The plan was for Rita to read over every piece of paper that might be in that safe, and I would help her write down the names of G’s banks and all of his account numbers. Then Rita could tap that ass through the computer lines. Get my name added to G’s accounts so I could walk into those financial institutions, spank G, then walk out with almost all of his money. And then me and Gino and Jimmy could split. To where, I didn’t know yet. But it would have to be far. Real far. Someplace where even G couldn’t find us. Of course I planned to tear Rita off a lovely chunk of change for her help, but the majority of it would belong to me, Jimmy, and maybe Gino. With what G had to be pulling in, I’d be able to afford us all a new future.

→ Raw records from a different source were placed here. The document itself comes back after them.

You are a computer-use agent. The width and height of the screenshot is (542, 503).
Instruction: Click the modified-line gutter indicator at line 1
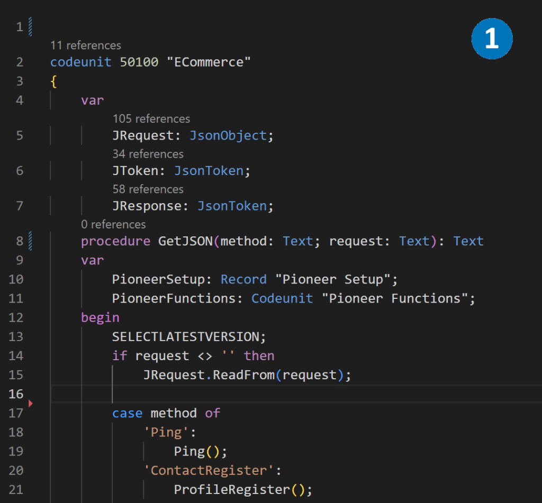(x=30, y=26)
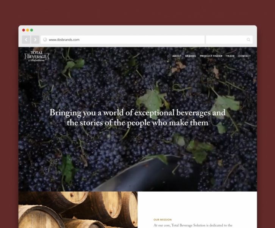
Task: Click the wooden barrels image
Action: (x=78, y=210)
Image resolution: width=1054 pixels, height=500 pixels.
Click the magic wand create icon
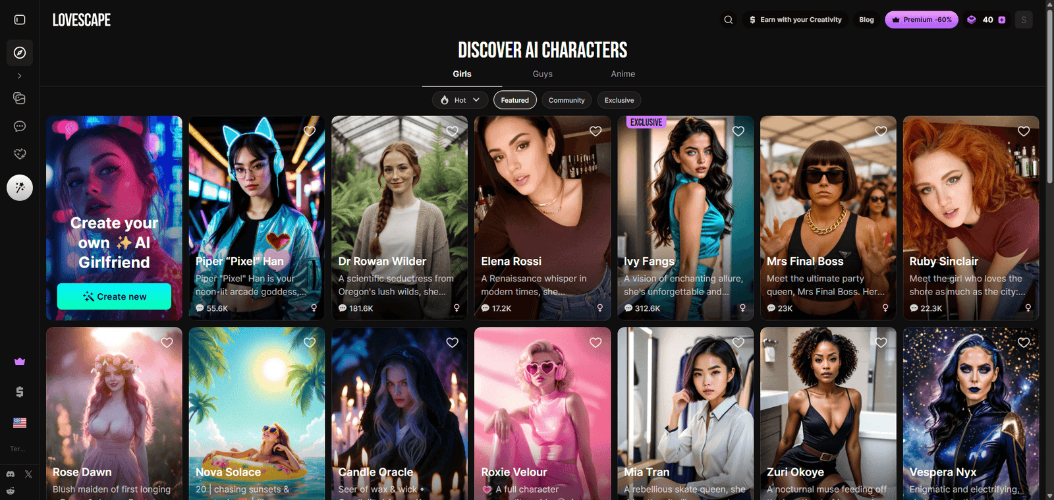20,188
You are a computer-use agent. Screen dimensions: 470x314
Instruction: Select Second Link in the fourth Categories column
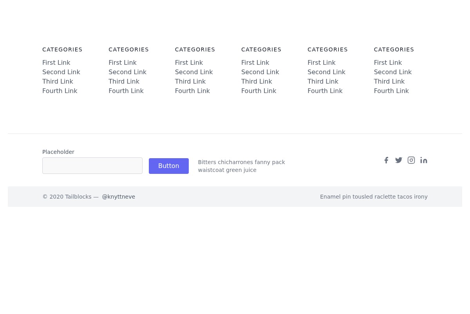[x=260, y=72]
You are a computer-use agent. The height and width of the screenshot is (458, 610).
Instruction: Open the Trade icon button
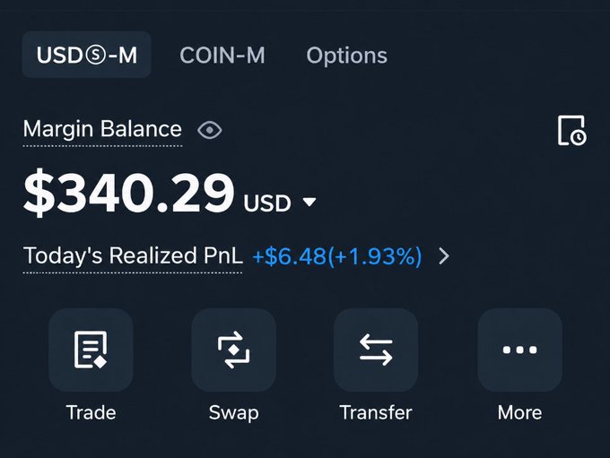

Rita was pumped, too. “Don’t worry, Juicy,” she told me. “We gonna do that motherfucker just like he’s been doing you.”
At first I was worried that G mighta had some kind of camera planted in the bedroom that was recording everything that went down, but then I tossed that shit outta my mind. He was too paranoid to let somebody roll a tape in his private room. They might find out that unless the great King of Harlem was bumping him some booty, he was a two-minute man who couldn’t fuck his way from the bed over to the bathroom.
32-6-14-41.
Rita and I went to work, and within a few minutes we were staring inside of G’s safe. “Oh shit,” Rita said, but I didn’t know whether to laugh or to cry.
I counted out five thousand dollars in twenty-dollar bills. That was it. Five thousand sorry-ass dollars, and no goddamn cents. There was also a black binder inside, and a few pictures of the woman who I knew was Gino’s mother. In one of the pictures the woman was sitting on G’s lap and holding a baby. The baby was Gino, there was no doubt about it, and even though they were all smiling at the camera I could tell the woman was faking it. Her eyes looked scared as hell.
And that was it. There was nothing else inside the safe. No stocks, no bonds, no securities, no gold bars, no secret bank accounts, no Swiss bank accounts, nothing else. Nothing else except a key. In a small brown envelope. A tiny gold key with the words RENO SUPREME engraved on it. RENO on the top, and SUPREME directly underneath it.
The key didn’t look familiar to me, so I left it there right next to the cash. But I took the binder. Me and Rita were gonna take that bad boy right down to Kinko’s and make a copy of every single page. Let G fuck with me or my brother. I had the names and contact information for every single one of his front men and his drug connects. I could put his ass and all of theirs so far under the jail they’d need a backhoe to get them out.
“This is it?” Rita asked. She looked almost as disappointed as I felt.
I shrugged. “I guess so. Fuck! I thought there’d be more money and bank statements and stuff. You know, account numbers and records you could tap into.”
Rita looked across the room. “What about the computer?”
I shook my head. G had that shit locked up tight. “You gotta know the password just to turn it on. G is the only one who knows it, so he’s the only one who uses it.”